[Pixel coordinate grounding data]
┏━━

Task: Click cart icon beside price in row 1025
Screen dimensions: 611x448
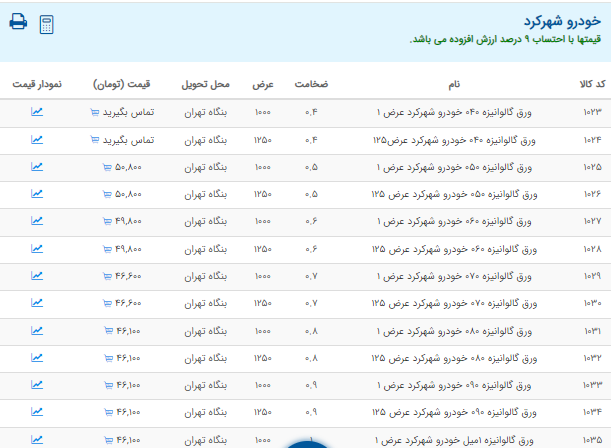Action: tap(108, 167)
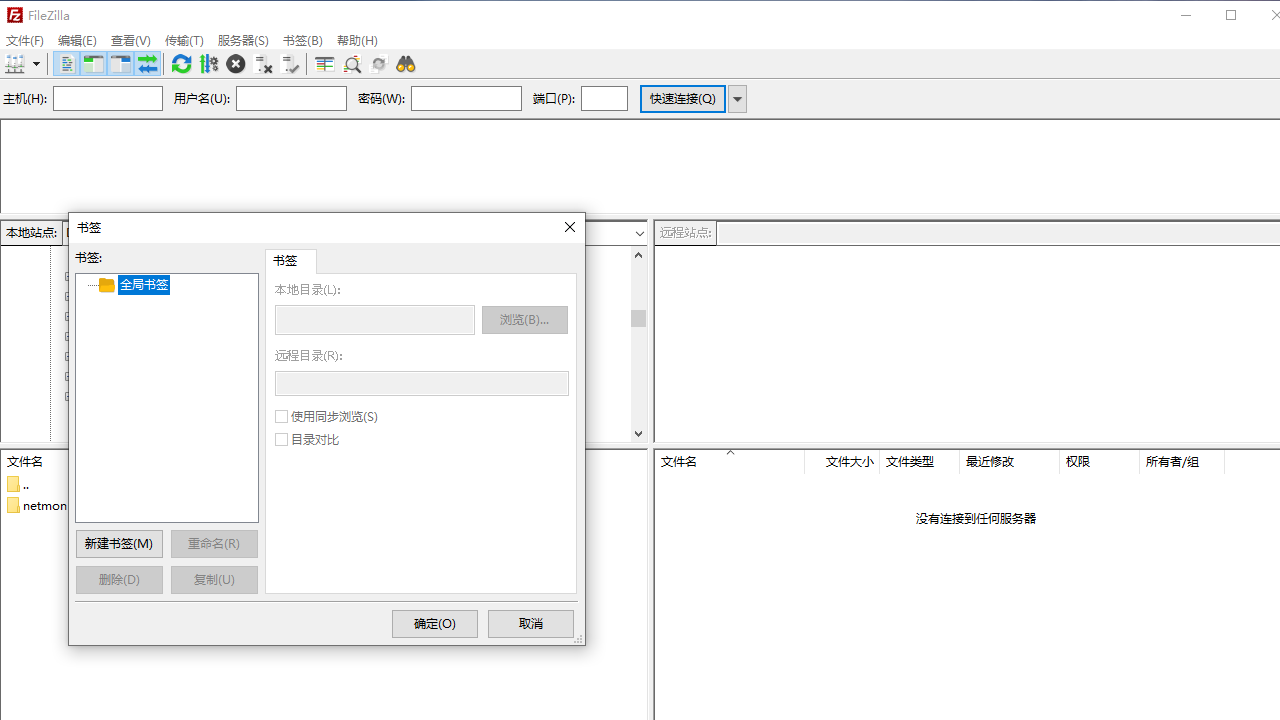Cancel the current operation
This screenshot has width=1280, height=720.
(235, 64)
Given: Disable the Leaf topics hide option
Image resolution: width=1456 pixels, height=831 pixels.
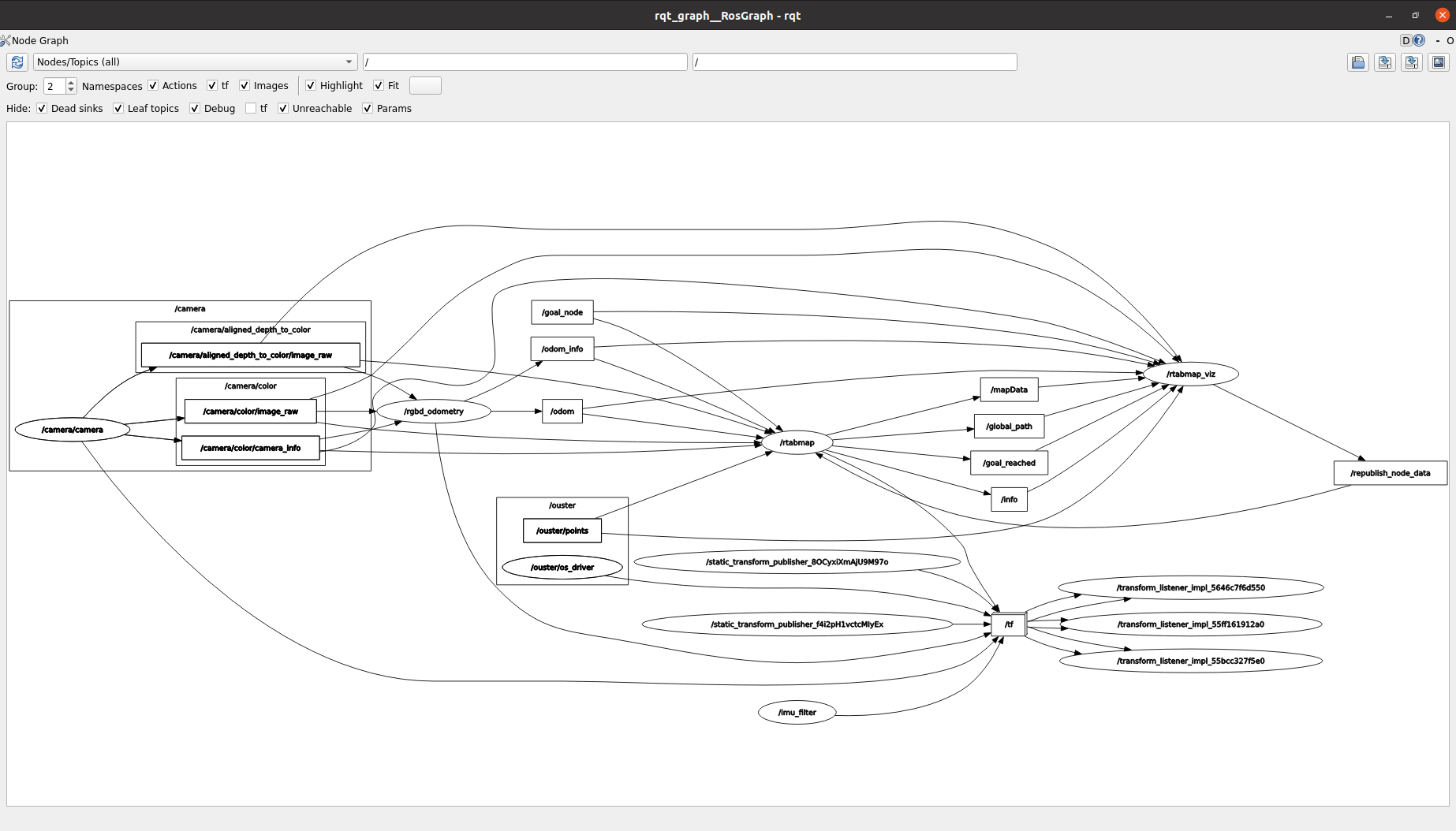Looking at the screenshot, I should [118, 109].
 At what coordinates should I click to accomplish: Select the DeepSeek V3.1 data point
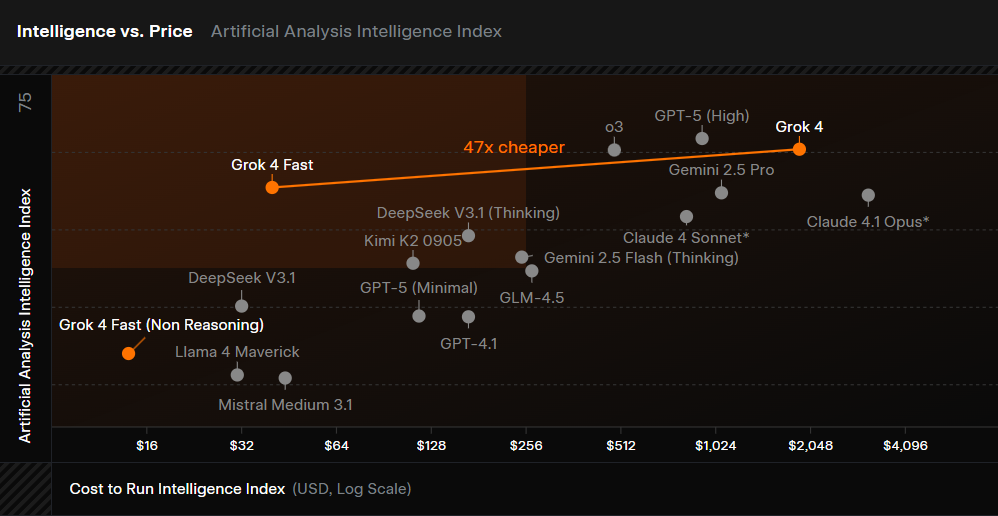pos(241,306)
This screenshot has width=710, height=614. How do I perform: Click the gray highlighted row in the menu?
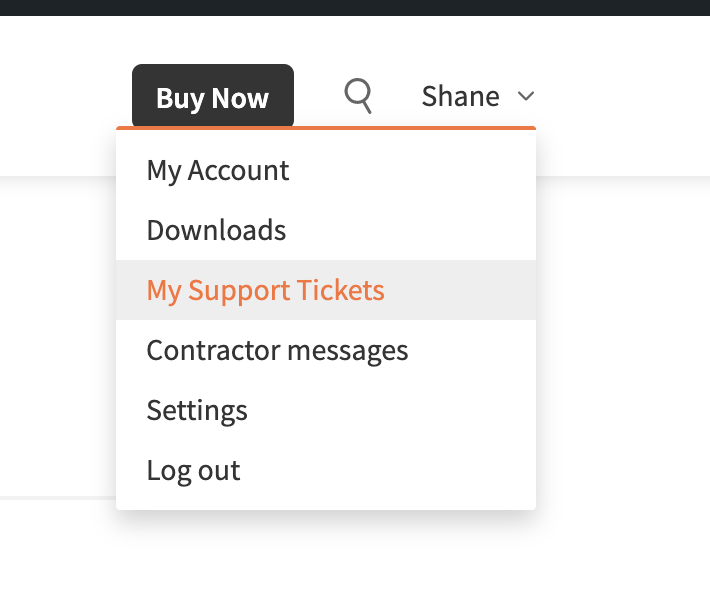point(326,290)
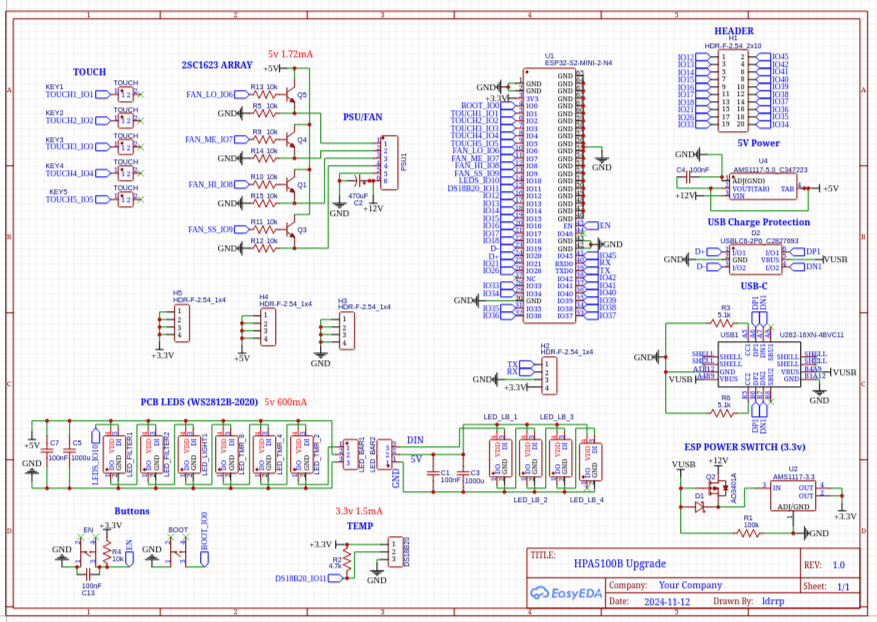Select the ESP32-S2-MINI-2-N4 module U1
Viewport: 877px width, 622px height.
pyautogui.click(x=549, y=196)
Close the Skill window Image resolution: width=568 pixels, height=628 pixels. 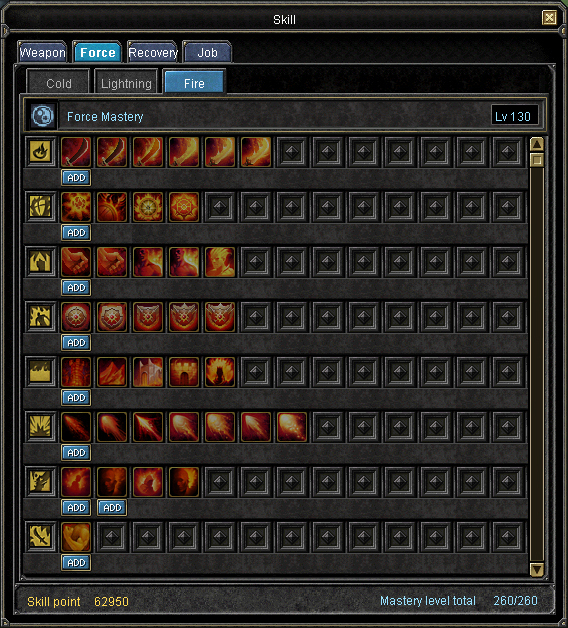pyautogui.click(x=549, y=18)
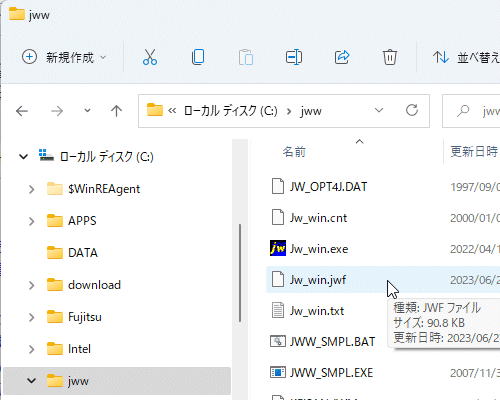Click the Share icon in toolbar
Image resolution: width=500 pixels, height=400 pixels.
342,57
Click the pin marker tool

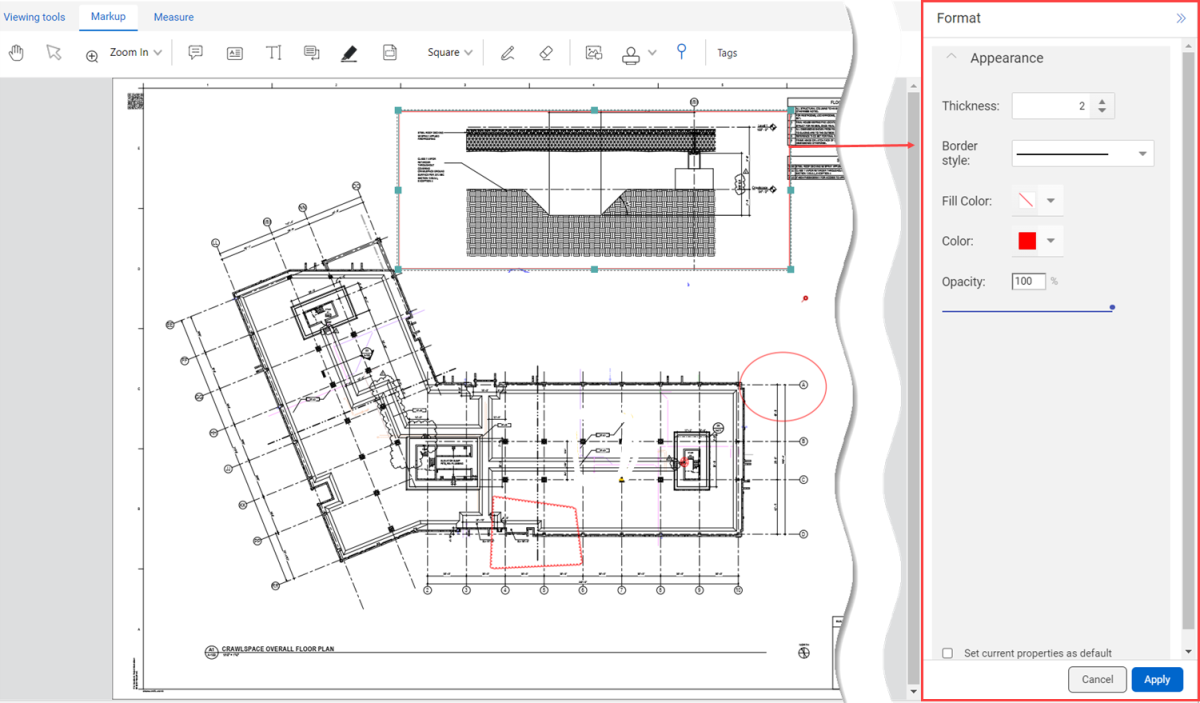click(x=681, y=52)
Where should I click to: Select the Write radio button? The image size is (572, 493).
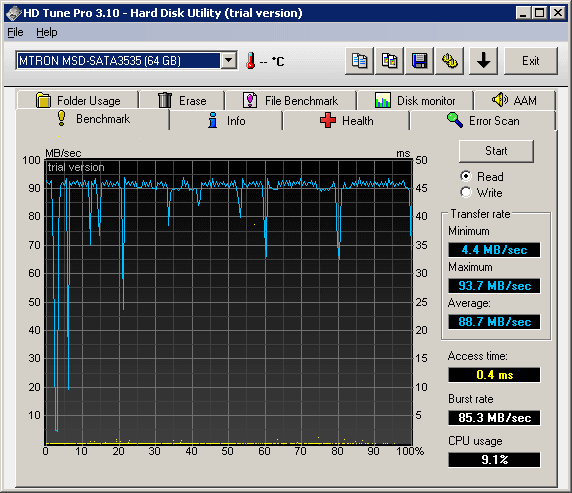466,192
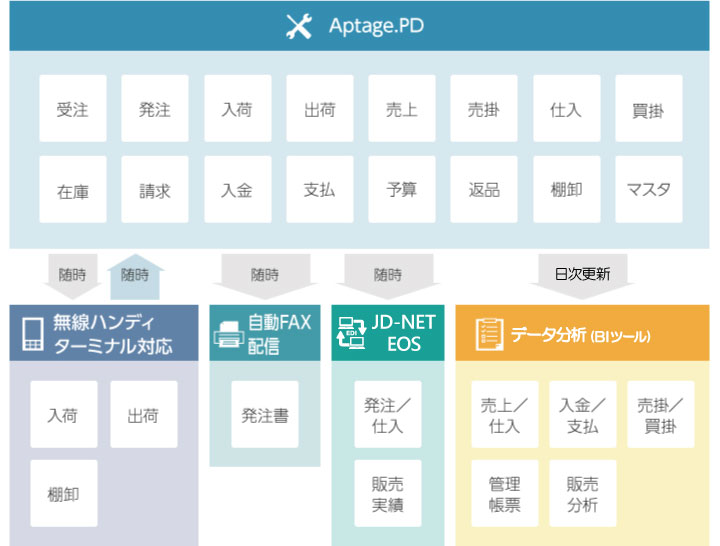Screen dimensions: 720x546
Task: Open the 在庫 module tile
Action: [x=73, y=190]
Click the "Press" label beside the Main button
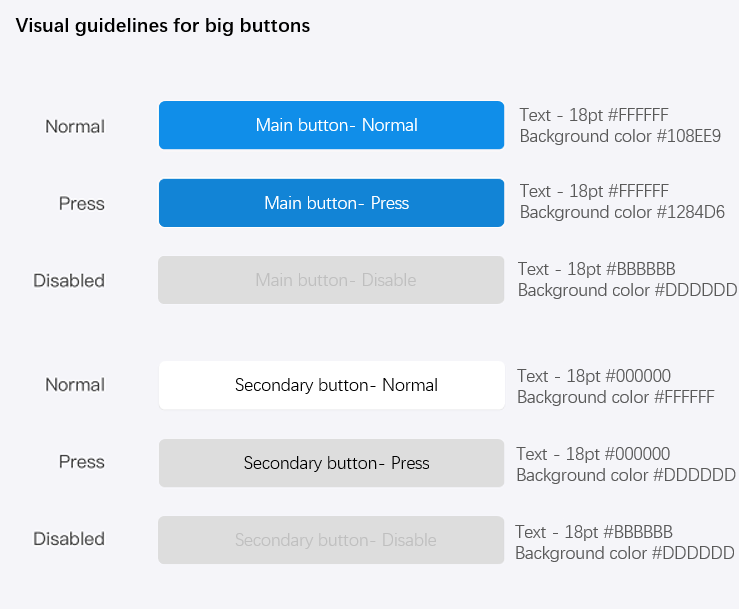739x609 pixels. 82,203
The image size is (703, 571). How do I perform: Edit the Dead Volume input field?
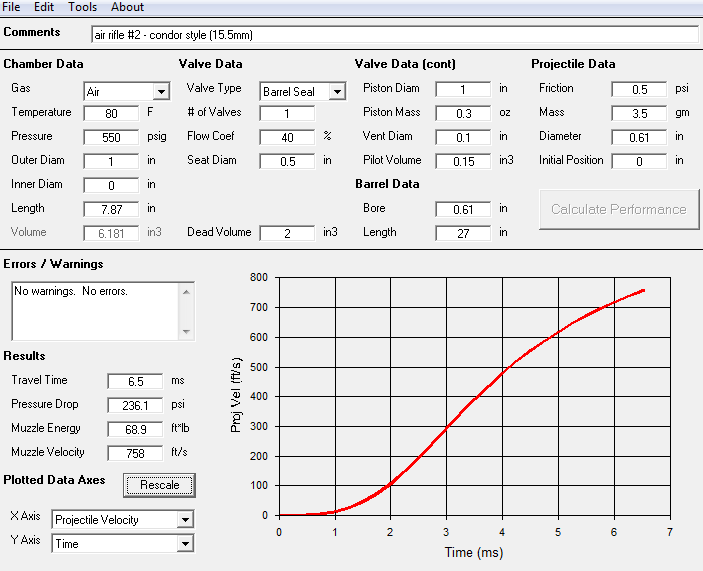pyautogui.click(x=287, y=233)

┗━━

== INSTRUCTIONS TO FOLLOW ==
Reproduce word for word the lines from the one containing "Where should I" through the end of the data, both ends kept. Drop the pictures.

== EXERCISE RESULT ==
Where should I click to: Select the Write radio button? The image size is (572, 493).
466,192
Screen dimensions: 720x546
Task: Open the 在庫 module tile
Action: [x=73, y=190]
Click the "Press" label beside the Main button
739x609 pixels. 82,203
The image size is (703, 571). How do I perform: Edit the Dead Volume input field?
pyautogui.click(x=287, y=233)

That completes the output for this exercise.